Since that code snippet is executed for every print job, every user either sees a properly random random seed or the fixed random seed. However, after the code finishes, the random seed lives on in the Mongrel process. This was the ultimate cause of my bug.

Imagine a sequence of events like so:

1) Trial user Bob prints out a single bingo card, which sets the random seed to the deterministic value and uses 25 calls to rand.

2) Jane comes to the site for the first time and has a random number assigned to her.

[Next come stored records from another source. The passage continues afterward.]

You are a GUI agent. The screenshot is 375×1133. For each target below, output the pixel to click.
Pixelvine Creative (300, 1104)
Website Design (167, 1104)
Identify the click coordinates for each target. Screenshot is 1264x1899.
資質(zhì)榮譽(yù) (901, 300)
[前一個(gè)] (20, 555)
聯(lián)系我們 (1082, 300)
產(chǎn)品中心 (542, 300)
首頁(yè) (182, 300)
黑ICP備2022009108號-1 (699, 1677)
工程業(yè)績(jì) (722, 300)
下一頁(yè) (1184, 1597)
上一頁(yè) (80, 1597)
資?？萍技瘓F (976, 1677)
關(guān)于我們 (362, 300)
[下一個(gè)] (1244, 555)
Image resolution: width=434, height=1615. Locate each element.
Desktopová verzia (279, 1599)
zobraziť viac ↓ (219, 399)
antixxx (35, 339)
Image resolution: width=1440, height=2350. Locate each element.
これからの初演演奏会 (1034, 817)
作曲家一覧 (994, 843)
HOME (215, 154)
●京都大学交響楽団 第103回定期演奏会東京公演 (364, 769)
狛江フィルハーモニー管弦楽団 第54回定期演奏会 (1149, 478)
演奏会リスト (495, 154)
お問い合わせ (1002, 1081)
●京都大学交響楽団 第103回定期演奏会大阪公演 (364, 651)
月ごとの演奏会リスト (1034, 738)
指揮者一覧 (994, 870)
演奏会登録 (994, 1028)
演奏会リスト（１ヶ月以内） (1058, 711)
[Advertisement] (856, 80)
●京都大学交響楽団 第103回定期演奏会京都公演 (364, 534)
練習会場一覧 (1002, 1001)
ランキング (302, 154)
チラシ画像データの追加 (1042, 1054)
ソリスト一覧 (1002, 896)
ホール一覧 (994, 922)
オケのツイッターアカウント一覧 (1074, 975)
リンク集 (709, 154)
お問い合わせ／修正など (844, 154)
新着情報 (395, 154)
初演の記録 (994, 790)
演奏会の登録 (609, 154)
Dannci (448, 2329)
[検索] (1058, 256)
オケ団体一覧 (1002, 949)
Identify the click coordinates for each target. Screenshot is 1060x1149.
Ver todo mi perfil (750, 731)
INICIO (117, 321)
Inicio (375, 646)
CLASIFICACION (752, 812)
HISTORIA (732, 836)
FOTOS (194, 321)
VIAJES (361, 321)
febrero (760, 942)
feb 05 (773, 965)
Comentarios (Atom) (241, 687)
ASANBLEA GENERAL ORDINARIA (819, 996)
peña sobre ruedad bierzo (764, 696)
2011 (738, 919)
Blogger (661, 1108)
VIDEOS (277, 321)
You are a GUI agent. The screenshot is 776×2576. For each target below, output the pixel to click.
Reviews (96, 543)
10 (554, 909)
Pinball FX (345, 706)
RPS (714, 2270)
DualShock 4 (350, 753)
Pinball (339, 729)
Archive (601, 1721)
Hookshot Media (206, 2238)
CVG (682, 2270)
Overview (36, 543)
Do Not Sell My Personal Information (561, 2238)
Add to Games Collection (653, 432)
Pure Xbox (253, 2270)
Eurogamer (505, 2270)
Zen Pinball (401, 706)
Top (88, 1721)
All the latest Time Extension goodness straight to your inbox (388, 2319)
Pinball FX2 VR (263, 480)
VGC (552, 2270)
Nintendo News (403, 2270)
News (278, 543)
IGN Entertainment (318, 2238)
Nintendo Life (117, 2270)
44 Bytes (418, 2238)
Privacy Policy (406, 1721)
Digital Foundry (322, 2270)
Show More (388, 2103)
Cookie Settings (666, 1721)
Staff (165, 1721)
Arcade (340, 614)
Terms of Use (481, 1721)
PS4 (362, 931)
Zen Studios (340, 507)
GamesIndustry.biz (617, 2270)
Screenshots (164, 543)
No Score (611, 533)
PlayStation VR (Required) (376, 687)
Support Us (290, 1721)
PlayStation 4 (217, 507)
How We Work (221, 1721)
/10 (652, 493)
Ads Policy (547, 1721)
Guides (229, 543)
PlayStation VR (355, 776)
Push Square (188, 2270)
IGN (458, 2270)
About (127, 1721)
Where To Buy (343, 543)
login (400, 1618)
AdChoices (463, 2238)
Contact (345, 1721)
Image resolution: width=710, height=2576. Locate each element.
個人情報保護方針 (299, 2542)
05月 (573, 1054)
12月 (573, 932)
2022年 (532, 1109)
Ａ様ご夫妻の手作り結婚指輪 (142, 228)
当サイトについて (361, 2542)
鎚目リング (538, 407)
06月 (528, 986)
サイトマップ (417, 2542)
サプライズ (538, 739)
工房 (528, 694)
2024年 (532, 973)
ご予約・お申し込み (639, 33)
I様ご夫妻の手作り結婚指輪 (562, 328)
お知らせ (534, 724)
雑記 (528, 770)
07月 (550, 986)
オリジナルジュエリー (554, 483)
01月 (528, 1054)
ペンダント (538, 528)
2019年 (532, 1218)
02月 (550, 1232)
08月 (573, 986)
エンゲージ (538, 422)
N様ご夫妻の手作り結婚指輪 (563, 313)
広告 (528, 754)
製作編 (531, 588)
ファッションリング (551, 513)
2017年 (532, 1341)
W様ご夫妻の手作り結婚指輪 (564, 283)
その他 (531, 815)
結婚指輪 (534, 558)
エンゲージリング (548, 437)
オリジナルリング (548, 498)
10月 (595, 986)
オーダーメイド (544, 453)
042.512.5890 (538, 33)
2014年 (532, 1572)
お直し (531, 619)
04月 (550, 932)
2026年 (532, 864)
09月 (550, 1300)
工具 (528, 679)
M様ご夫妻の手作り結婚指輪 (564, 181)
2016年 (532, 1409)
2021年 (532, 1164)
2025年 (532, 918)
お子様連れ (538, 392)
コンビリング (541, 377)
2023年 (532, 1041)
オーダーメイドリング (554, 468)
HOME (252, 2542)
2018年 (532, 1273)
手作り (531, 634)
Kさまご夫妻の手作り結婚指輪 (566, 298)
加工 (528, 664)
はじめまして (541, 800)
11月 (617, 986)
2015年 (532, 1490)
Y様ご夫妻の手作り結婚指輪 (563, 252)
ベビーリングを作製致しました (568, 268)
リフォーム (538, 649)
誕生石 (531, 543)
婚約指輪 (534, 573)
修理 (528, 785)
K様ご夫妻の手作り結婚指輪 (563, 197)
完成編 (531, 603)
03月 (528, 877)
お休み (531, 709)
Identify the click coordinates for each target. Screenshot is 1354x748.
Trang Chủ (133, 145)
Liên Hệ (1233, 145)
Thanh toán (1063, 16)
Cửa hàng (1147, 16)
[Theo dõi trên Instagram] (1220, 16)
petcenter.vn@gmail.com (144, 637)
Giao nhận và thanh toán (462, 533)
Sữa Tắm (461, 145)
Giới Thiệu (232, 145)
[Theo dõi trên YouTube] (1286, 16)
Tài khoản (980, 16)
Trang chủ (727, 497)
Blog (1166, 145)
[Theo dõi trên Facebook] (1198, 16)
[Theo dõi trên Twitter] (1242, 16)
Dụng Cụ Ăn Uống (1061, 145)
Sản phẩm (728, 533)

It is guaranteed to be the 26th element (call it R26) in the sequence from a fresh call from the deterministic random seed.

3) Bob prints out another bingo card, which sets the random seed to the deterministic value and uses 25 calls to rand.

4) Frederick comes to the site for the first time and has a random number assigned to her. It is guaranteed to be the 26th element (call it R26) in the sequence from a fresh call from the deterministic random seed.

Thus, Jane and Frederick end up getting the same “random” ID assigned to them. Thus, when I report that both Jane and Frederick signed up for the free trial, Mixpanel decides “Patrick’s conversion code is reporting the same event twice, OK, no biggie: I’m going to discard that second funnel event.”

In addition, since both Jane and Frederick shared the same ID for their A/Bingo identity, both of them would always see the same A/B test alternatives. That wouldn’t be too bad, except they also were counted as the same person for conversion purposes, so if Jane converted Frederick’s conversion wouldn’t be counted.

In actual practice, many users still end up getting random IDs, since any particular Mongrel’s random seed got unborked when a paying user printed out a bingo card… at least until the next trial user printed out a bingo card on that Mongrel. (Random seeds are maintained at the process level in Ruby, and each Mongrel is a separate process.)

Anyhow, long story short:

1) No users except me were adversely affected by this bug — it only affected analytics and A/B test results.

2) Other folks using my public Mixpanel APIs and A/Bingo A/B testing code were unaffected — it was only the interaction of this code with the srand(12345678) code that caused the issue.

3) Two months of my analytics and A/B test data is corrupted.

I’m not sure it matters to the bottom line of the A/B test results, which are shockingly robust against programming errors like this: as long as the source of error doesn’t correlate with your A/B choices, the errors will be evenly distributed across both alternatives, so it just washes out. For example, it is likely upwards of 60% of data for the A/B tests was thrown out as “duplicate” erroneously, but since the “duplicates” were evenly distributed across A and B this borks the measured totals and percentages but not the measured significances. That’s some comfort to me, cold as it is.

The moral of the story: don’t use srand(constant) anywhere in your production code, even if it is the easiest way to get what you want, because sooner or later you will use rand() in some unrelated code called by the same process and now you have extraordinarily subtle bugs caused by reuse of random numbers. If you absolutely must use srand(constant), call srand() on a per-request basis to clear out anything which may be lurking around from previous requests. (For example, in a application-wide before filter.)